Ce manga (20 tomes, publiés en France chez Kazé puis sous le label Crunchyroll) repose sur un affrontement tactique entre les enfants et Isabella : chaque plan d’évasion peut être déjoué par « Maman », et chaque faux pas se paie cher. Ni magie ni super-pouvoirs ici : pour s’en sortir, Emma et ses compagnons ne comptent que sur leur intelligence, leur sens de l’observation et leur refus d’abandonner qui que ce soit. Et la série ne se limite pas à l’évasion de Grace Field : une fois dehors, les enfants découvrent un monde hostile dont ils ignoraient tout, peuplé de Démons organisés en castes et en clans. Ils suivent les indices laissés par un certain William Minerva — un adulte qui a secrètement organisé un réseau de refuges pour aider les enfants à fuir les fermes — et se retrouvent confrontés à des épreuves comme Goldy Pond, un terrain de chasse clandestin où des Démons aristocrates traquent des enfants pour le sport.

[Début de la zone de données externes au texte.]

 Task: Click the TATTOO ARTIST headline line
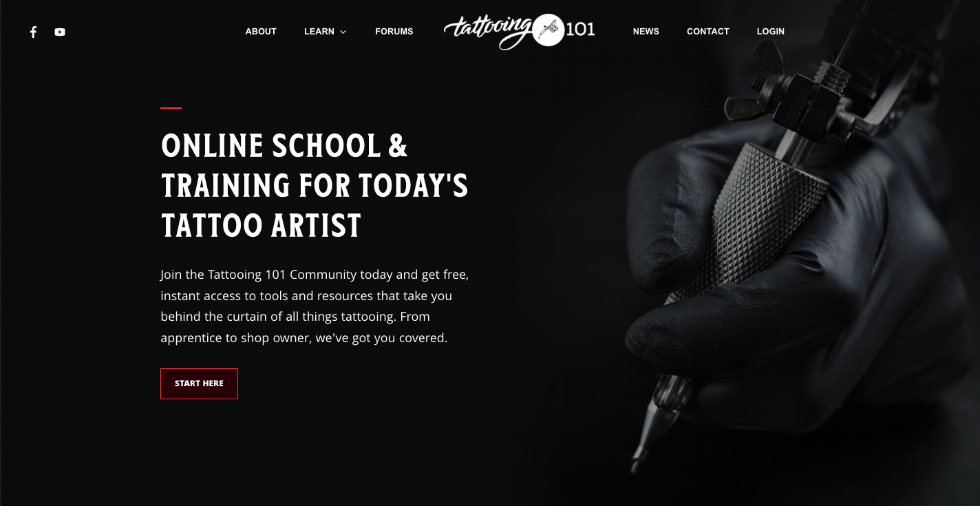[x=261, y=226]
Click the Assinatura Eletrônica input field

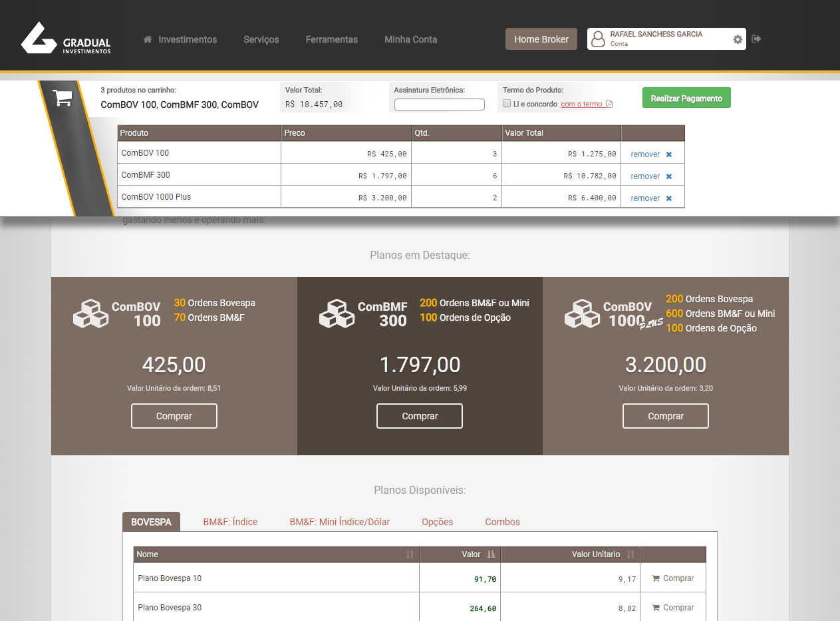439,104
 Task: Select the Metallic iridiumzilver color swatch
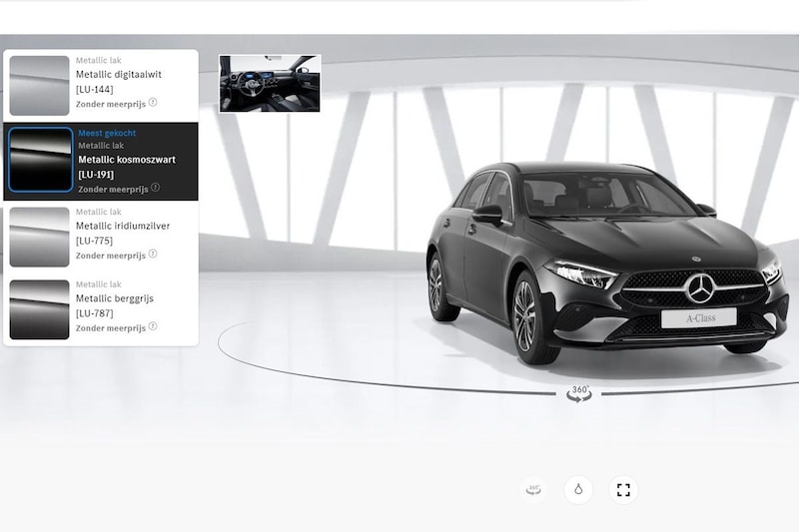(39, 238)
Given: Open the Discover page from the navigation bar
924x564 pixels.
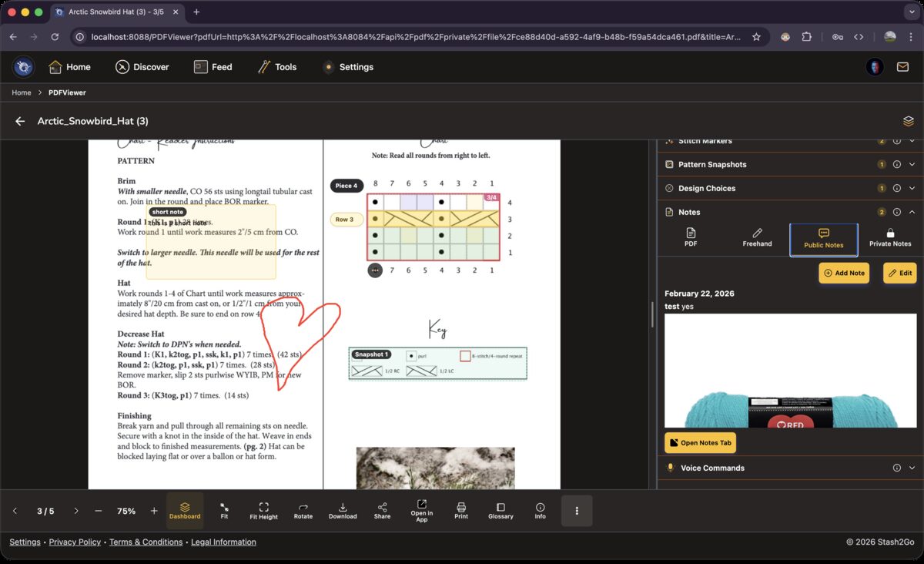Looking at the screenshot, I should tap(142, 67).
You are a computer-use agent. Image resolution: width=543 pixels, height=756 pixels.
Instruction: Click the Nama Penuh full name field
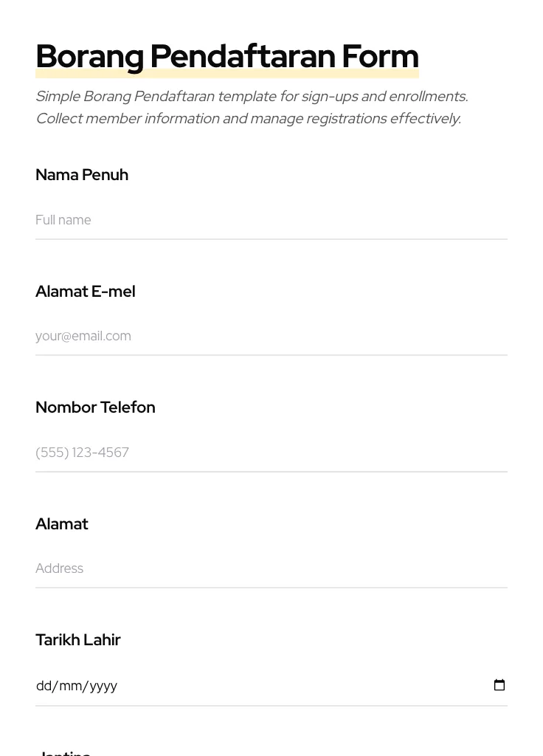click(271, 220)
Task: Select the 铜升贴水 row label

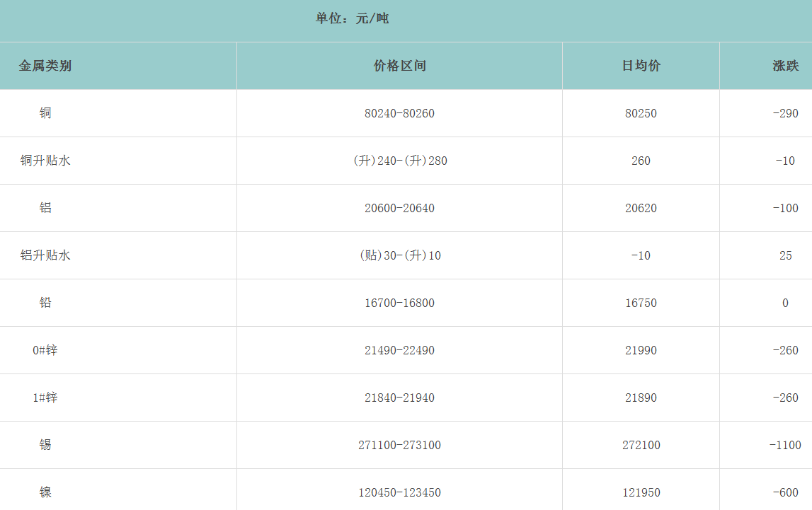Action: point(45,161)
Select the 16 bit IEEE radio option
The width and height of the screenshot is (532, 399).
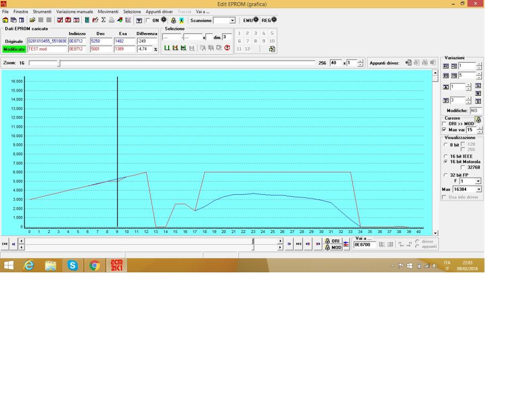(445, 156)
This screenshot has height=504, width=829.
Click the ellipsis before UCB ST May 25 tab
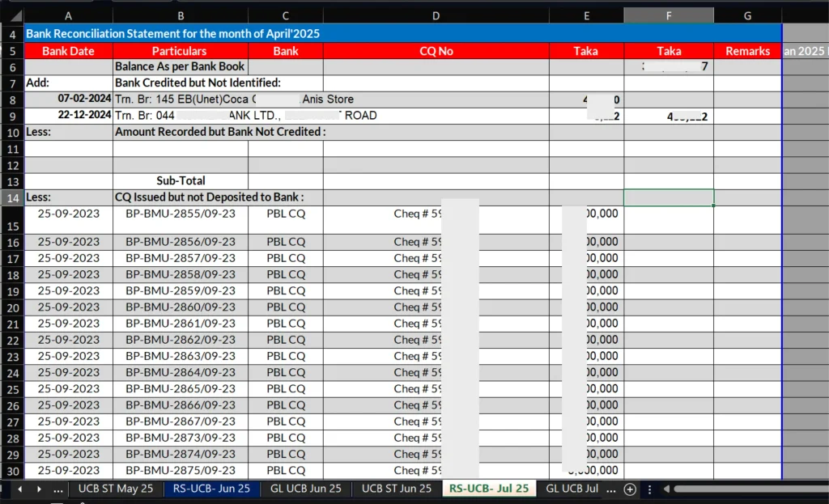click(x=57, y=489)
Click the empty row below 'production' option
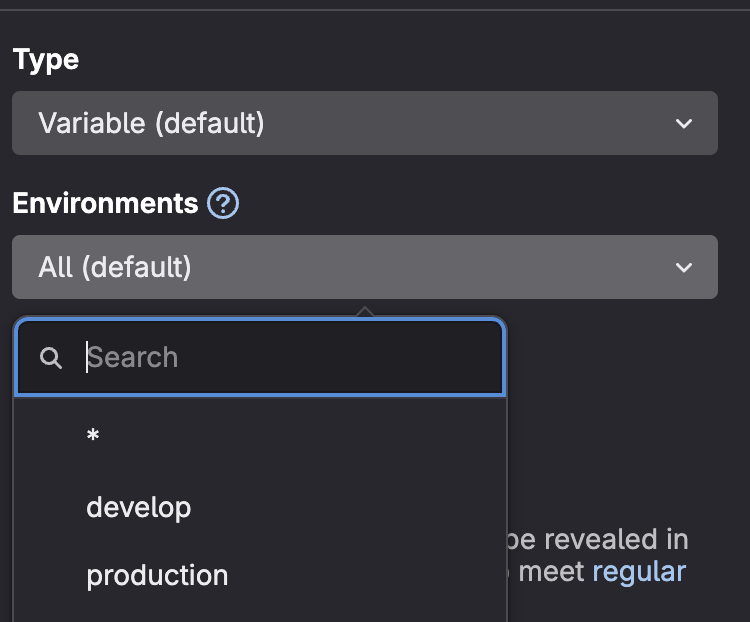Screen dimensions: 750x622 (260, 612)
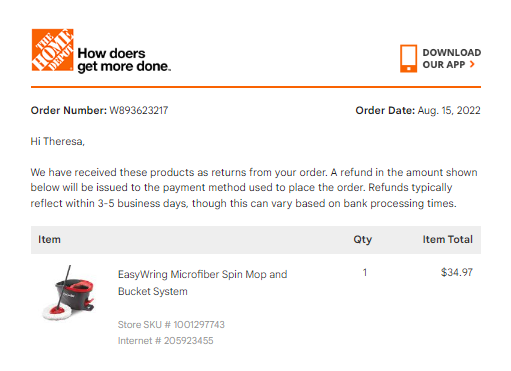The image size is (511, 371).
Task: Click the Internet # 205923455 text
Action: coord(165,341)
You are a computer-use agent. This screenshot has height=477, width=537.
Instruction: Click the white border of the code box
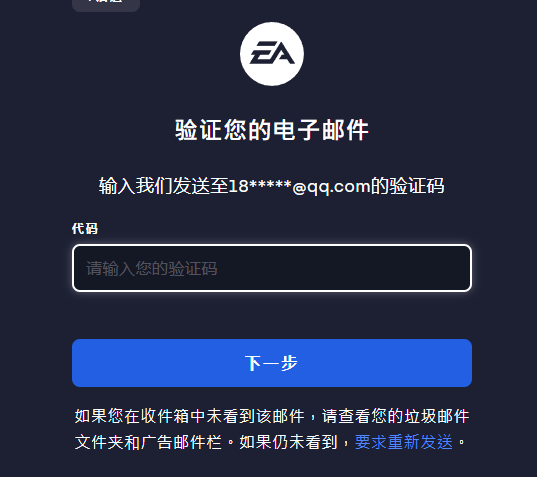(x=272, y=245)
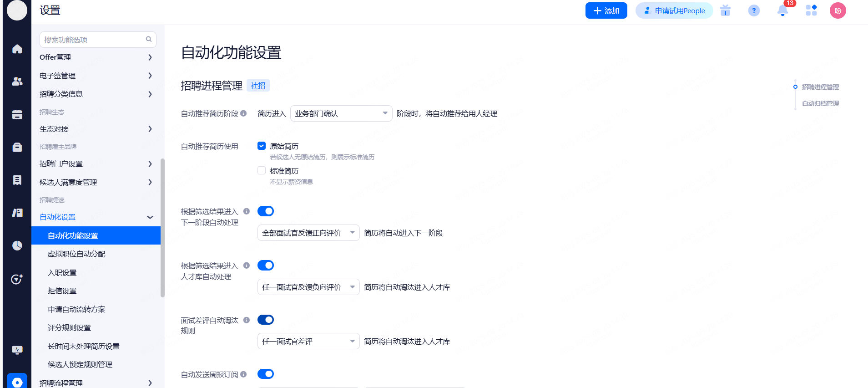Click the 申请试用People button
This screenshot has width=868, height=388.
(x=674, y=10)
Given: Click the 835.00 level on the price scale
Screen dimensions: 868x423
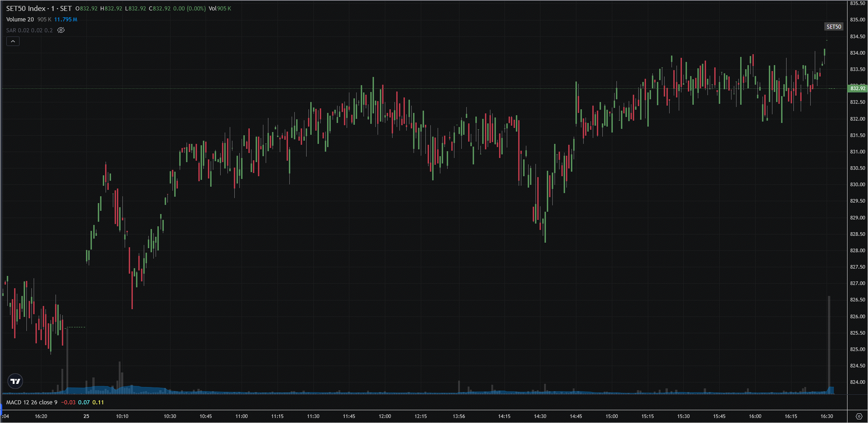Looking at the screenshot, I should coord(858,20).
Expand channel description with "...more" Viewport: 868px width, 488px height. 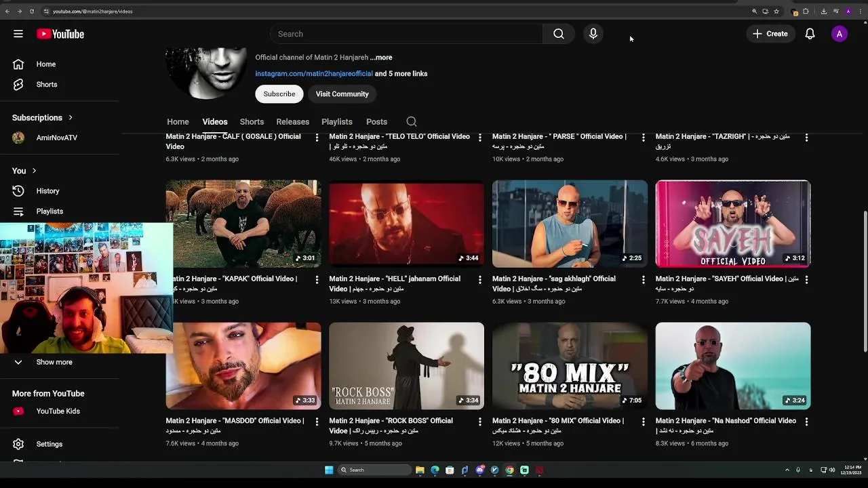pyautogui.click(x=381, y=58)

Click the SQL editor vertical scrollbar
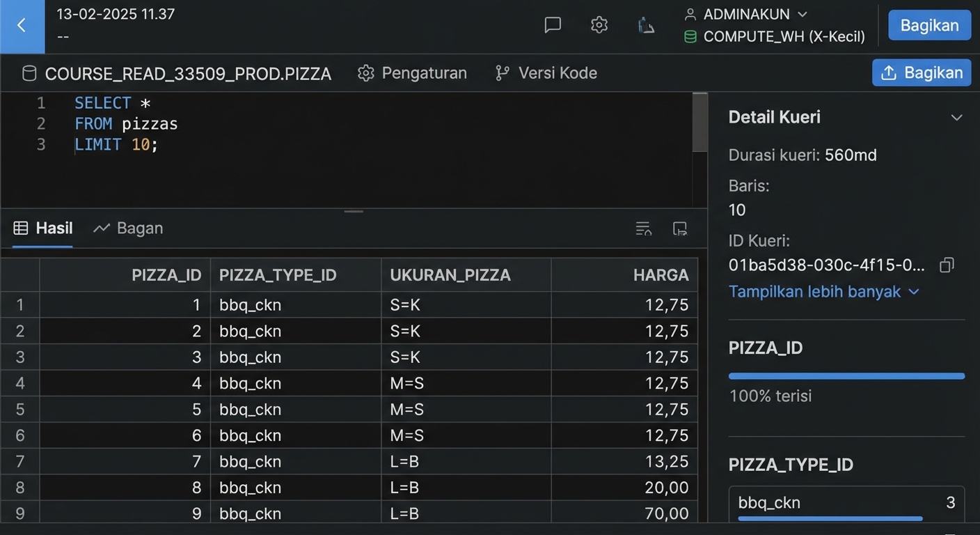[x=700, y=123]
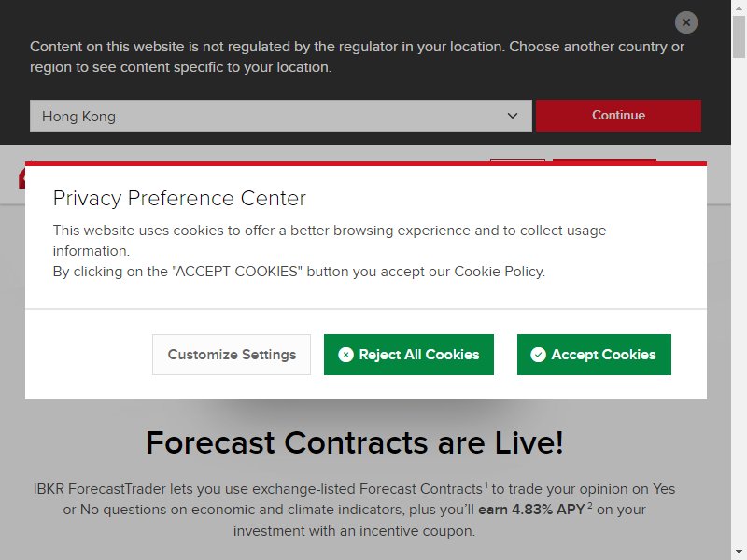Confirm the region with the Continue button
The image size is (747, 560).
[x=618, y=115]
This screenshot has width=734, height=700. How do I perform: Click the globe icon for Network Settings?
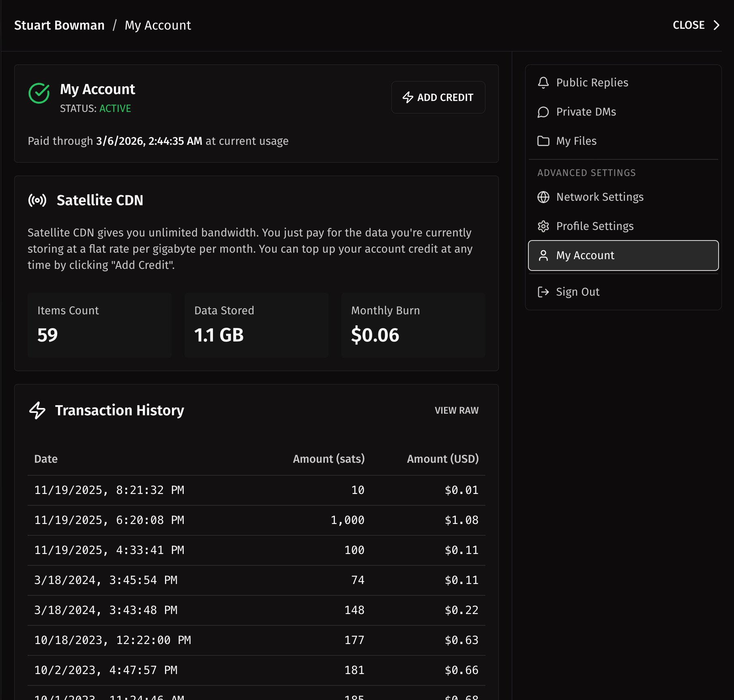(543, 197)
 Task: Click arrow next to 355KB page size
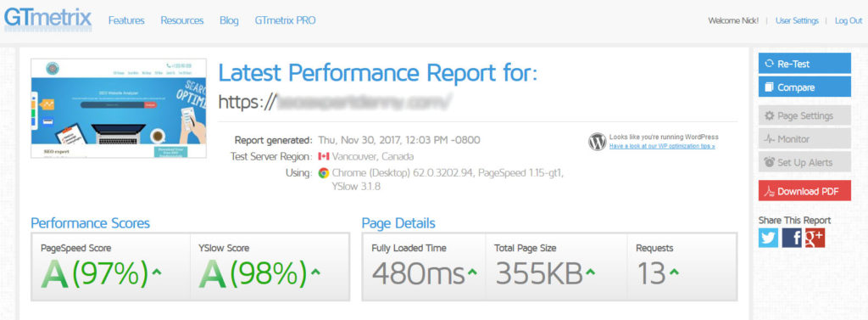pyautogui.click(x=590, y=272)
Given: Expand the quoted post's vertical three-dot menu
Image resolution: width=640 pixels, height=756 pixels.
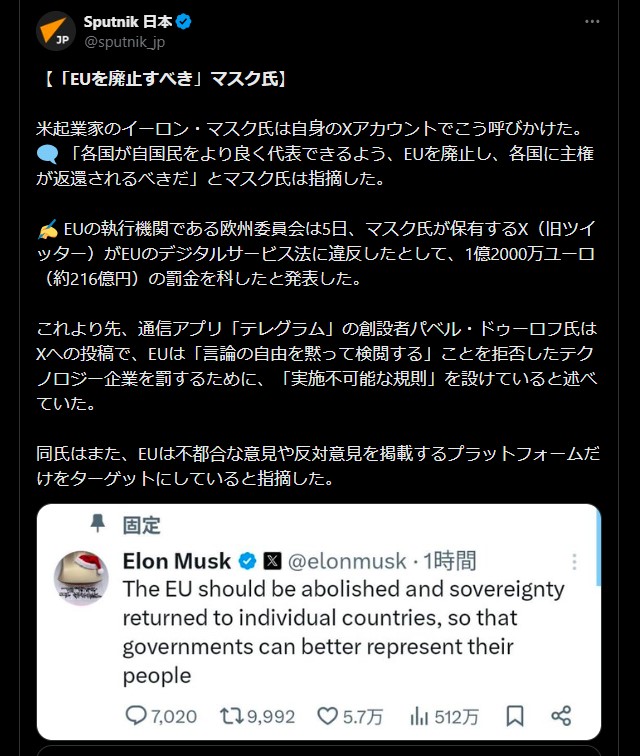Looking at the screenshot, I should [x=574, y=562].
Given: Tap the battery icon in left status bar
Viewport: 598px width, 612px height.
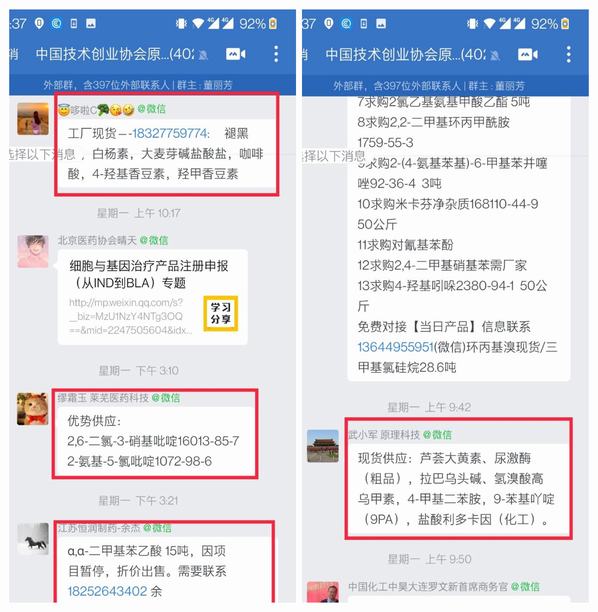Looking at the screenshot, I should coord(273,24).
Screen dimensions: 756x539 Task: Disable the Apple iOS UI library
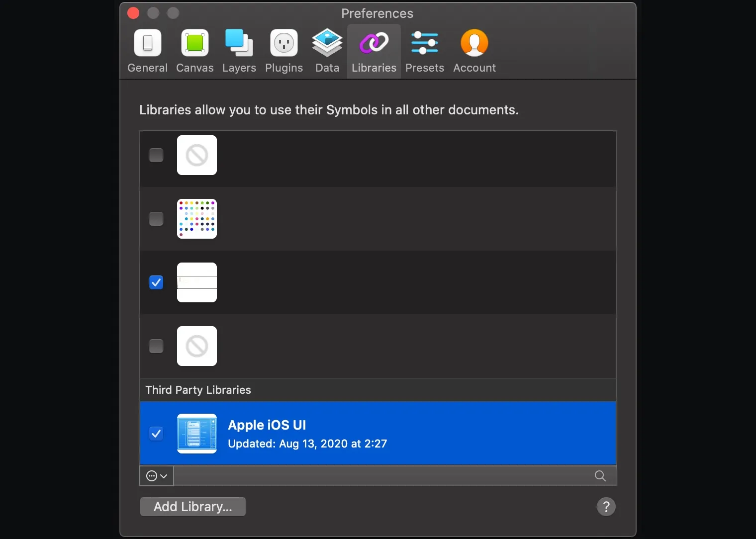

Tranche d’âge conseillée : les avis divergent sensiblement. Certains libraires le recommandent dès 12 ans ; d’autres préfèrent attendre 14, voire 16 ans, en raison de la tension psychologique soutenue et de scènes ponctuellement macabres. Les recommandations oscillent généralement entre 12 et 14 ans selon la sensibilité du ou de la lecteur·ice. À évaluer au cas par cas.